Naysayers were pretty much tarred and feathered. “Your mother didn’t love you enough when you were little,” someone retorted in a comment to a Blue Bell critic. Houston Chronicle cartoonist Nick Anderson drew a Blue Bell container with a new flavor—“Luscious Listeria”—and received hate mail. (“The only things you can’t draw are Muhammad and ice cream,” executive editor and  executive vice president Jeff Cohen subsequently cracked. He received the threat of a voodoo curse.)

Psychiatrists would probably call the (over)reaction of the fans a narcissistic injury, that defense mechanism that kicks in when someone reexperiences a wound that dates all the way back to childhood, like when someone made you go to bed without ice cream, or teased you for being a dunderheaded Texan, or pointed out that what you believed in wasn’t really what it seemed.

In the meantime, as equipment is cleaned and employees are retrained, as executives and lawyers begin to sort things out, people will begin to ask questions that aren’t so sweet. It didn’t help matters that, according to FDA findings released to the Chronicle in May, Blue Bell had a pretty good idea that it had a listeria problem as far back as 2013. On the street there’s a lot of talk about “regaining trust.” Brenham is holding its collective breath.

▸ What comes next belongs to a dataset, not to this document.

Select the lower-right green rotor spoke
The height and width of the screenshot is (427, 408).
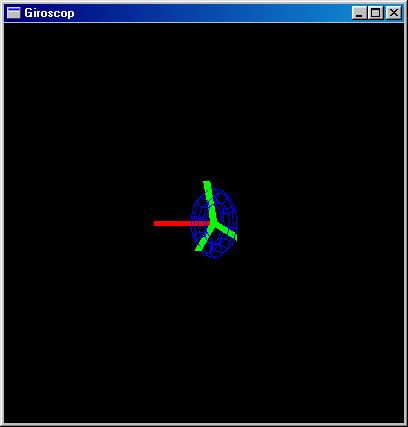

Blue Bell has never had to lay off employees before, but no one knows if management will be able to avoid that now, despite its promises. And no one knows when Blue Bell products will return to stores. As the anxiety levels rise, perhaps it’s best to remember the words of Howard Kruse, who ran the company from 1993 until he handed the scoop to his nephew Paul, in 2004: “Ice cream is the happiest food in the world,” he liked to say. Well, it is, ain’t it?